## Exercise brief
Tally every line in the data that has the word "Affiliate" and report only the total.

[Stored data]

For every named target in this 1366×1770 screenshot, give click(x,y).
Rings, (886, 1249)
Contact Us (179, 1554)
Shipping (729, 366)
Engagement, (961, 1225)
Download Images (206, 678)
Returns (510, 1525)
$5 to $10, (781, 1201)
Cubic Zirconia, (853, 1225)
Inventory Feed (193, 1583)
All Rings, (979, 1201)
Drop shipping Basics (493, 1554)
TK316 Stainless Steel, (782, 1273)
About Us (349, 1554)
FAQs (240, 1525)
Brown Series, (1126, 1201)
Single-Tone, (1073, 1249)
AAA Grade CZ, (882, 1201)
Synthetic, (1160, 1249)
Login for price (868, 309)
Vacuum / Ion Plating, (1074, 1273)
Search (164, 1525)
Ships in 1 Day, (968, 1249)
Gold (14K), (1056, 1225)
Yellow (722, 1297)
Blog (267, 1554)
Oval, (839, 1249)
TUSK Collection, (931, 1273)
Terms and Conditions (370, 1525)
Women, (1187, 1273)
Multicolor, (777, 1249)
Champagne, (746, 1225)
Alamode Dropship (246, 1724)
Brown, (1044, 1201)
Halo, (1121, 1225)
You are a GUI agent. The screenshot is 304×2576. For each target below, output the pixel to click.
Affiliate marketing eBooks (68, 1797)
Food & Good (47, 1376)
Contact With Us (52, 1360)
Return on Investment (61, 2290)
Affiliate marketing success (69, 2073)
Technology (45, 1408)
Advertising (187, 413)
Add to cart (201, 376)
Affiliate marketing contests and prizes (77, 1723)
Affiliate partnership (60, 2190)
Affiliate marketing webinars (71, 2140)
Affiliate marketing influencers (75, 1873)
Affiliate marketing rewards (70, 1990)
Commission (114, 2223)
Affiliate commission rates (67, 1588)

## Result of the task
8